◆ Instructions for the task: Every line holding "list" should be copied from the records below.

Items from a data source
--
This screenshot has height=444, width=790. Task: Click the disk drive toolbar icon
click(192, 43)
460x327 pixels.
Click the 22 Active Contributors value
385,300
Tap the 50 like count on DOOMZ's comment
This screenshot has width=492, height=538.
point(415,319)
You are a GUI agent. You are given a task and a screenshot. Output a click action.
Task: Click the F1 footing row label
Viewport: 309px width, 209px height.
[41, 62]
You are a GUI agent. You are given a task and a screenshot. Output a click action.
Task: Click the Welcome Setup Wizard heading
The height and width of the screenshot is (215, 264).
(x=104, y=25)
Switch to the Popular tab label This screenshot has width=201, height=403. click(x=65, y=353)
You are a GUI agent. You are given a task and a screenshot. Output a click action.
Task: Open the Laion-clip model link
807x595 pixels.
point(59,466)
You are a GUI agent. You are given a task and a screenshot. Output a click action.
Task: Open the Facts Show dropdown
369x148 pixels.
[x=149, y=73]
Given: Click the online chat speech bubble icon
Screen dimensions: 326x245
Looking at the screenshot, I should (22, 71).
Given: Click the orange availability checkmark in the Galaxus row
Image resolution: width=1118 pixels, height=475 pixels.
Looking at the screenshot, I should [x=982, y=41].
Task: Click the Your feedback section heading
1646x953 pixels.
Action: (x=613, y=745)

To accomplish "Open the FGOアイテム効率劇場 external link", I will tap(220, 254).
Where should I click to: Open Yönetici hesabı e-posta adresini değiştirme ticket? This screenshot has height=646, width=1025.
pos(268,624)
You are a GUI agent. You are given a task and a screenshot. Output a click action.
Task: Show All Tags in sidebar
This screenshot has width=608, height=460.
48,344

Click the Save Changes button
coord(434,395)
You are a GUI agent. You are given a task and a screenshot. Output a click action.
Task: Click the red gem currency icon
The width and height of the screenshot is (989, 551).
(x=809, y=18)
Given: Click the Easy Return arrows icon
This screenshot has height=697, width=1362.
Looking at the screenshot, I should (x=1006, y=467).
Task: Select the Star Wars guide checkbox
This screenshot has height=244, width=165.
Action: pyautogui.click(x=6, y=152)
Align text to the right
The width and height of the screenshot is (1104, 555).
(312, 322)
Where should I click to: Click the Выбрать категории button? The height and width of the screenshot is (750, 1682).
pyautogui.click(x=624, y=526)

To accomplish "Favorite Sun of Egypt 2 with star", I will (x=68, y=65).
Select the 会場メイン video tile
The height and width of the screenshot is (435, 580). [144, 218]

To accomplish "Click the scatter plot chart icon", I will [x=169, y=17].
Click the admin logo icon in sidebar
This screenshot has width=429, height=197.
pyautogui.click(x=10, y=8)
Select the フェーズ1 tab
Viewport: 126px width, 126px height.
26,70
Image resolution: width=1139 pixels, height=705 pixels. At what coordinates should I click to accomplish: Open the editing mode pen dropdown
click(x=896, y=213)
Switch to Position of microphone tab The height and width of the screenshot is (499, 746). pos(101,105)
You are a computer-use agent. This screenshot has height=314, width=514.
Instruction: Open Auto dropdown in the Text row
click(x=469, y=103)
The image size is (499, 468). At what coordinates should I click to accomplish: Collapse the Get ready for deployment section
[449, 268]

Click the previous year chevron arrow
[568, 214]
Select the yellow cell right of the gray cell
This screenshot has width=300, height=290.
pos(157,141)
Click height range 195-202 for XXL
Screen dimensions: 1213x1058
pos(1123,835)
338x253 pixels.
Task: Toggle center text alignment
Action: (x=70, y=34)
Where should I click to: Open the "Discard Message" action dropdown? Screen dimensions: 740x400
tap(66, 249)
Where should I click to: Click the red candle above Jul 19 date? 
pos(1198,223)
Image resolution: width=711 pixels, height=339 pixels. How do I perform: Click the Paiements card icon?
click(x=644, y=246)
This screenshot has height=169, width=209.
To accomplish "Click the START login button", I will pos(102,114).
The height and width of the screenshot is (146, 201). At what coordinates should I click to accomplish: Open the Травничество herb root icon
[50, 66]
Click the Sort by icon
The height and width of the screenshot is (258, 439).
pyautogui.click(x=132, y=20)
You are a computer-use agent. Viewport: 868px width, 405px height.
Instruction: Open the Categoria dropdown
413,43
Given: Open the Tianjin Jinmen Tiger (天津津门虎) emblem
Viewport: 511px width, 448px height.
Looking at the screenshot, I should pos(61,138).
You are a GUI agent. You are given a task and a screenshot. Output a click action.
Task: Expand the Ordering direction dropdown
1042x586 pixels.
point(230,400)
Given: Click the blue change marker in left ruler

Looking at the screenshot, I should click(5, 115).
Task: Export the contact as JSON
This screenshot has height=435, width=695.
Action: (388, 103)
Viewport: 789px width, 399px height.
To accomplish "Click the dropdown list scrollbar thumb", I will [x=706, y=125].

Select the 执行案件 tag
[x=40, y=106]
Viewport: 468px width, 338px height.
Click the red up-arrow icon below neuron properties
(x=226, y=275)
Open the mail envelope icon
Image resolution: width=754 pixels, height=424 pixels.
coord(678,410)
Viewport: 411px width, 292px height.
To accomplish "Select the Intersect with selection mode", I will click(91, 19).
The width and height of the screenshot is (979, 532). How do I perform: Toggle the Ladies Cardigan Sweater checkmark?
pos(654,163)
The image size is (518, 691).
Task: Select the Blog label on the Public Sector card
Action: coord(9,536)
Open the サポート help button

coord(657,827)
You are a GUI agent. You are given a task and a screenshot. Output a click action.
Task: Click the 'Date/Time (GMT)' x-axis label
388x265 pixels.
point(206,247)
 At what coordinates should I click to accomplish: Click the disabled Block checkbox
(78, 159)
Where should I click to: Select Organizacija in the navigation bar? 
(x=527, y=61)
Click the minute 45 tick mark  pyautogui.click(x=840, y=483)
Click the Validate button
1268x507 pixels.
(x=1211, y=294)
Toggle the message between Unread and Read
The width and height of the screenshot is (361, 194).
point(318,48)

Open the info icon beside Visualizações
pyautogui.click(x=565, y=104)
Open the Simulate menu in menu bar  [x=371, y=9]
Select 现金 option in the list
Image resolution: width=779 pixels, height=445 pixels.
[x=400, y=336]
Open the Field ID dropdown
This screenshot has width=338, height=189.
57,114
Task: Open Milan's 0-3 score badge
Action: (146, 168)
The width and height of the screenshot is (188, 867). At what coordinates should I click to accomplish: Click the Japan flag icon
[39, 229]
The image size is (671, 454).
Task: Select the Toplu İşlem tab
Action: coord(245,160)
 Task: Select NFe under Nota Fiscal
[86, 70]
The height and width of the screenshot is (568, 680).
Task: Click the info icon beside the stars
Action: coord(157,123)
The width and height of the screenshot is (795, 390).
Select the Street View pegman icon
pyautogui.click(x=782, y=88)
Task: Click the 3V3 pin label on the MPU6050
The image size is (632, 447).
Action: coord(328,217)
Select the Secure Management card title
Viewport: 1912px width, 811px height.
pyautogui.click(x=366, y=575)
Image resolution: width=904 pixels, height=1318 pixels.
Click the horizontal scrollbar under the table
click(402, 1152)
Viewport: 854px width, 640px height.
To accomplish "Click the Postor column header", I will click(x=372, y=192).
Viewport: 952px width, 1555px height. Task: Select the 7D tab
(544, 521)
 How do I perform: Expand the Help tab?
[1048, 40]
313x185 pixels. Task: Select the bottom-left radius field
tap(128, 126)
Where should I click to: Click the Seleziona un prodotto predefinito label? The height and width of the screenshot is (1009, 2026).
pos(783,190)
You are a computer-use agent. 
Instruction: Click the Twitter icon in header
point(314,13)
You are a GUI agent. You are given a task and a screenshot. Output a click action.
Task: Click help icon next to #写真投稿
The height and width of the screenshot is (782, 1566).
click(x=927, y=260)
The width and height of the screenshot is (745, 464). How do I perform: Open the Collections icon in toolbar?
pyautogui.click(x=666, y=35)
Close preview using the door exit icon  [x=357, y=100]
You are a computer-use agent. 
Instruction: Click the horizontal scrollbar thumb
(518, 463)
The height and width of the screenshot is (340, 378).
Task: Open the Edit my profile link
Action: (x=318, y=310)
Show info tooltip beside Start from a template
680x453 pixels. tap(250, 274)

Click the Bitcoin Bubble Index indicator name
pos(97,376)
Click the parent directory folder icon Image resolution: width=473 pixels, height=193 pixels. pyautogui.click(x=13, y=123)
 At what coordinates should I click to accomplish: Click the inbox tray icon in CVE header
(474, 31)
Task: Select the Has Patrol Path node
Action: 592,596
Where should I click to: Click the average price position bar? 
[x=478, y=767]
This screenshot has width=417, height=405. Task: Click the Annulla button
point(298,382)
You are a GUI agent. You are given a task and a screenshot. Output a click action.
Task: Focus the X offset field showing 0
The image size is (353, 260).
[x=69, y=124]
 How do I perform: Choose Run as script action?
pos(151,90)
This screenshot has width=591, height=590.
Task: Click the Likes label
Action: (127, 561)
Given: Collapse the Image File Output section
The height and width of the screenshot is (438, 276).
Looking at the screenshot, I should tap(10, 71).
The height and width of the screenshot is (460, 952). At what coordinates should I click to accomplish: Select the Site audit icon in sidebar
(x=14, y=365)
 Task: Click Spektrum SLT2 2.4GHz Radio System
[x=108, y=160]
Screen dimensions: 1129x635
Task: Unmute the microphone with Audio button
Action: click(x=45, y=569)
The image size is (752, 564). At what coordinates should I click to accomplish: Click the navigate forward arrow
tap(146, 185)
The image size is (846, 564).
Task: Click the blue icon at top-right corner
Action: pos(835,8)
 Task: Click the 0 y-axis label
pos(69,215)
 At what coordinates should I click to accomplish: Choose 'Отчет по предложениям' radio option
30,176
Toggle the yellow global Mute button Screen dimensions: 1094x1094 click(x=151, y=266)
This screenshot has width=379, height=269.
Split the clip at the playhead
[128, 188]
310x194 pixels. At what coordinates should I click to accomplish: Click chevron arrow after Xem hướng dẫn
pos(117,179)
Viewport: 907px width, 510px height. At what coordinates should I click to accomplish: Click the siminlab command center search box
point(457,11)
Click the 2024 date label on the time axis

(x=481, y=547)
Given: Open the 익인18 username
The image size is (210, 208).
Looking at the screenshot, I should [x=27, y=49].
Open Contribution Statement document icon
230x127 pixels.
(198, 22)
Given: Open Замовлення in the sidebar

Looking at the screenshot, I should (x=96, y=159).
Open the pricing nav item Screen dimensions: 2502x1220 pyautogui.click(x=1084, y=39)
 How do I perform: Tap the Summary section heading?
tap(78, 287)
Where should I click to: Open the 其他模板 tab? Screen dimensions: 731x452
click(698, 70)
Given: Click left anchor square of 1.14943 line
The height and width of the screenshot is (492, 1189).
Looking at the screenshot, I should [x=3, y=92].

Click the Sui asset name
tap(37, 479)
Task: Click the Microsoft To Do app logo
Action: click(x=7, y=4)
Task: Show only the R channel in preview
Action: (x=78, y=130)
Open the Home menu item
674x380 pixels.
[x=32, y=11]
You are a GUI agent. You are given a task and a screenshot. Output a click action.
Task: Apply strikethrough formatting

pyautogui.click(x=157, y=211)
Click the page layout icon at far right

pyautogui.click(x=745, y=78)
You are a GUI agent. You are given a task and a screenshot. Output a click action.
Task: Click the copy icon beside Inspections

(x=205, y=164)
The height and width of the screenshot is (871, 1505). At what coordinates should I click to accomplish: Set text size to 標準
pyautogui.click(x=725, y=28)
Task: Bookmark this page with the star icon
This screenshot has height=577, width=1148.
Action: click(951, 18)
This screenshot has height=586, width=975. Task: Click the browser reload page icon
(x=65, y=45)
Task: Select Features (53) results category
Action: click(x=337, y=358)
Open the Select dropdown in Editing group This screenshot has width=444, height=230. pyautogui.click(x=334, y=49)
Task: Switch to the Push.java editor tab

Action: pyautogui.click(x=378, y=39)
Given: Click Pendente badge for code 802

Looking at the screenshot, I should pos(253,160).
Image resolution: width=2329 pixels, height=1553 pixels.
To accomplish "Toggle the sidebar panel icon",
--
◆ Exercise solution:
To accomplish "Click the dropdown list scrollbar thumb", I will [x=706, y=125].
Select 现金 option in the list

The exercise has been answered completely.